● **Task prompt**
Report every line in the data below that contains the string "screenshot", copying each such line in full. Treat matches as case-sensitive.

● **Provided material**
-- -- --

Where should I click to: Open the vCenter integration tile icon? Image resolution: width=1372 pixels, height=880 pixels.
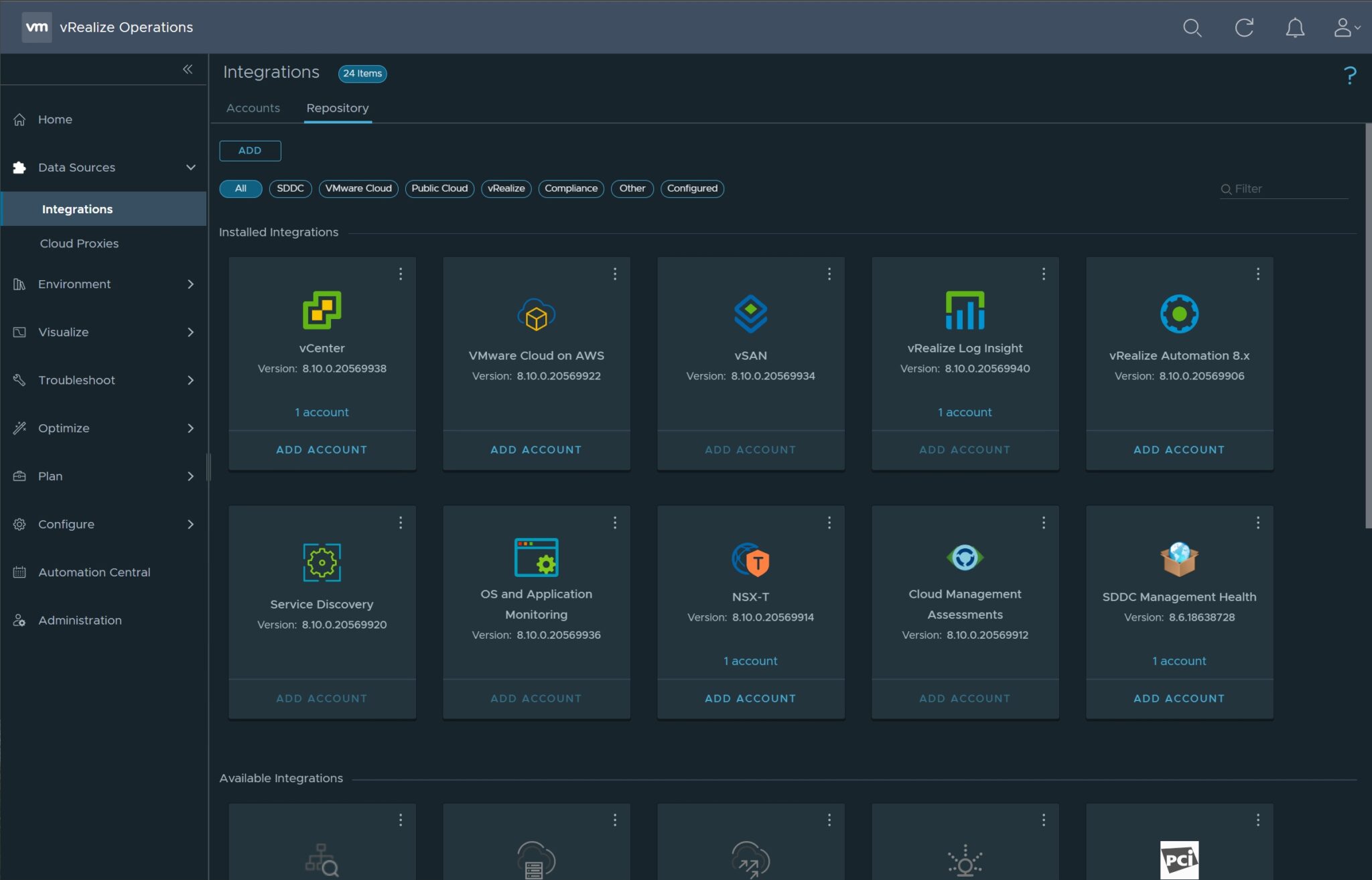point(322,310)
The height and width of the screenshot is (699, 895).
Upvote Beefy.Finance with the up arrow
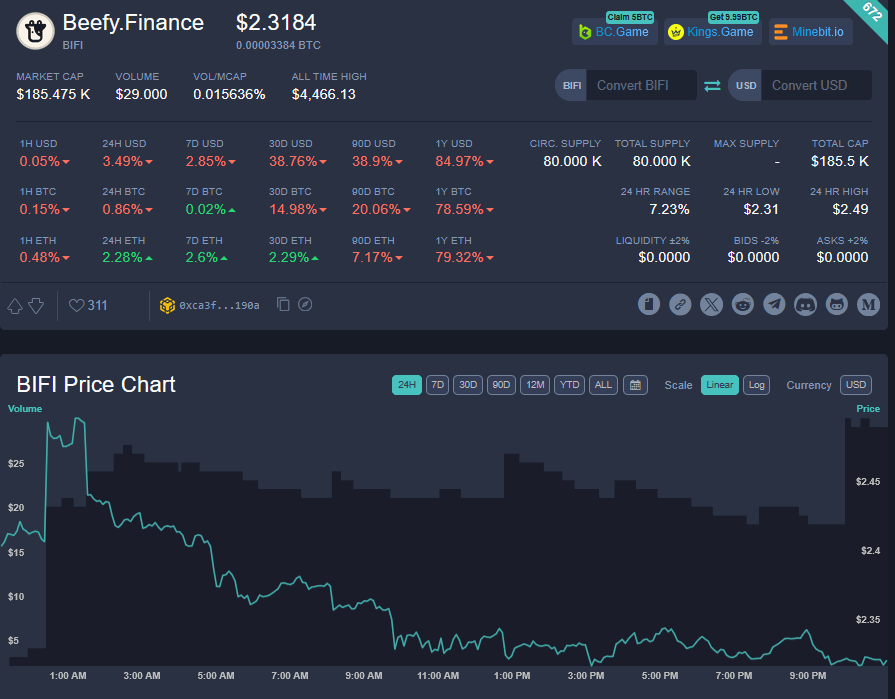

-- -- --

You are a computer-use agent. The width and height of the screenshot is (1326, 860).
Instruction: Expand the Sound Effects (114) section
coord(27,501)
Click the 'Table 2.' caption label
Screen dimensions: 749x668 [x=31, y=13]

-- -- --

● **Task result**
The height and width of the screenshot is (699, 895).
You are a computer-use agent. The width and height of the screenshot is (1326, 860).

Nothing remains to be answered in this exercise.